In the meantime, Phil Ringnalda has posted a nice summary of recent XHTML-related events. Phil’s comments on XHTML MIME-types is basically the following: he knows quite well that
text/html has been given the W3C‘s official stamp of glaring disapproval (a “SHOULD NOT“). However, he still chooses to serve up
text/html to all browsers for a couple of reasons, which I will summarize and hopefully not mangle:
- He’s scraping his own site, and the parsing is easier if he uses valid XML.
- If he or someone else posts anything to his site that is invalid, XML-aware browsers will choke.

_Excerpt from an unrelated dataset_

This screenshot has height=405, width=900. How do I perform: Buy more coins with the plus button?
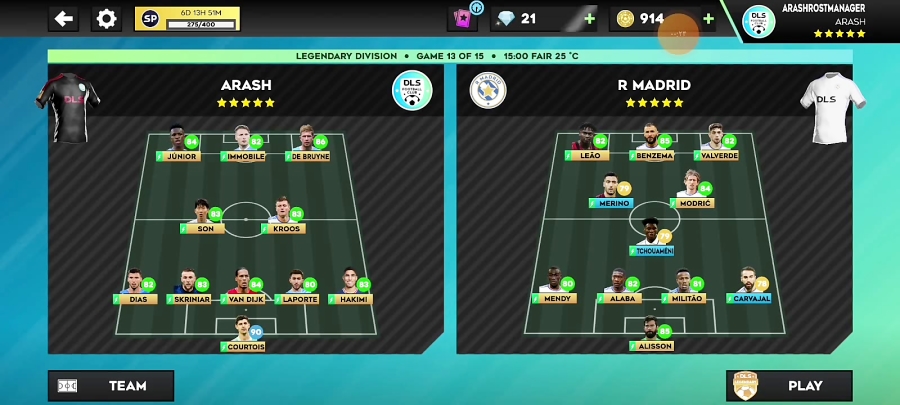[x=709, y=19]
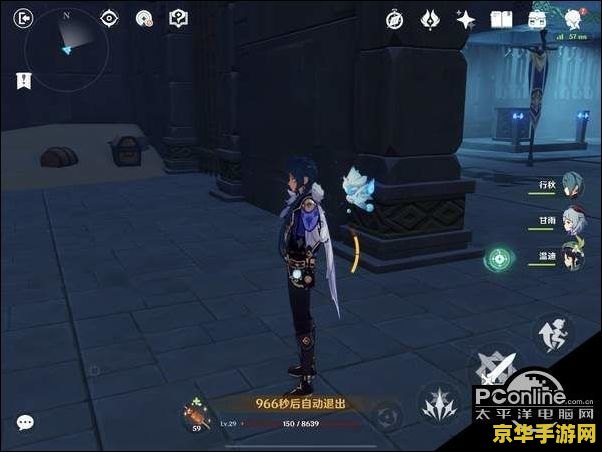Image resolution: width=602 pixels, height=452 pixels.
Task: Open the battle pass flame icon
Action: (x=430, y=19)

Therefore, it makes no sense for him to use
application/xhtml+xml, because that MIME-type provides no benefit given what he’s actually choosing to do with his XHTML.1
The first part is interesting — I hadn’t considered this possibility. Clearly the oft-touted concept that “XHTML will allow us to use off-the-shelf XML parsers on the web” is an idea straight out of Wolkenkuckucksheim. But Phil is restricting his parsing to a known subset of valid XHTML — his own site. Hard to argue with that.

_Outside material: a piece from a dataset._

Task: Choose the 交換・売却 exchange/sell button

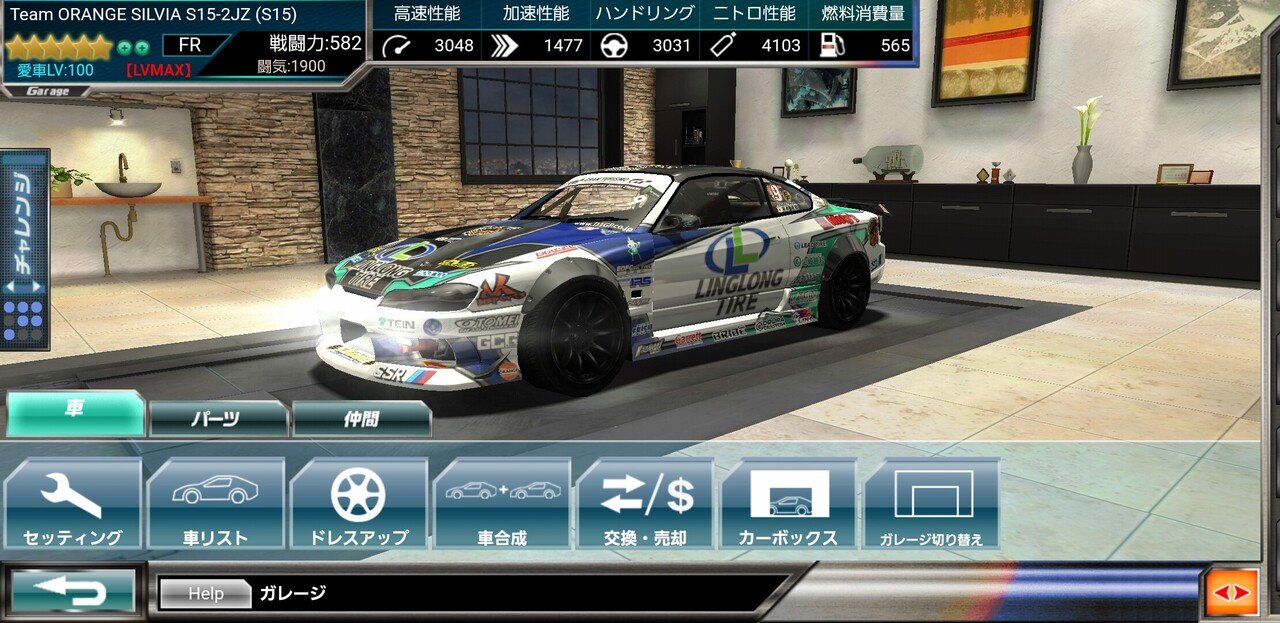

As for the second part, the someone else is the key bit. It’s hard enough to keep your own XHTML pages valid, but when you have to clean up after other people too… ugh. I don’t have a great answer on this, although Jacques Distler might — he’s been struggling with this issue for weeks now. He’s finally compiled a big piece of the solution all in one place. If you’re an XHTML blogger, you need to read this article.
But Jacques is the type who is willing to hack into the
MTValidate plugin to make sure that it validates properly. Not I. All I can do is reiterate what I’ve been mumbling for a while now: XHTML is hard. XHTML was designed to produce code that is stricter and more machine-friendly than its humbler predecessor, HTML. The machines don’t care if the error came from you or from some random person who sent you a Trackback. Either way, the parser will choke.
I’m still “thinking out loud” on this whole XHTML issue, but one thing is becoming clear. Reformulating your site as XHTML requires a major rethinking of everything you are doing. Proceed with caution. Ask yourself why. Phil Ringnalda has a reason: self-scraping. Jacques Distler has a reason: embedding MathML. Put your shades away for a minute: what’s your rationale?
1. I’d argue that Phil is therefore using the correct MIME-type. A) He does have a reason for marking his site up as valid XHTML, but B) he doesn’t really care whether you perceive his site to have any “XML-ness”.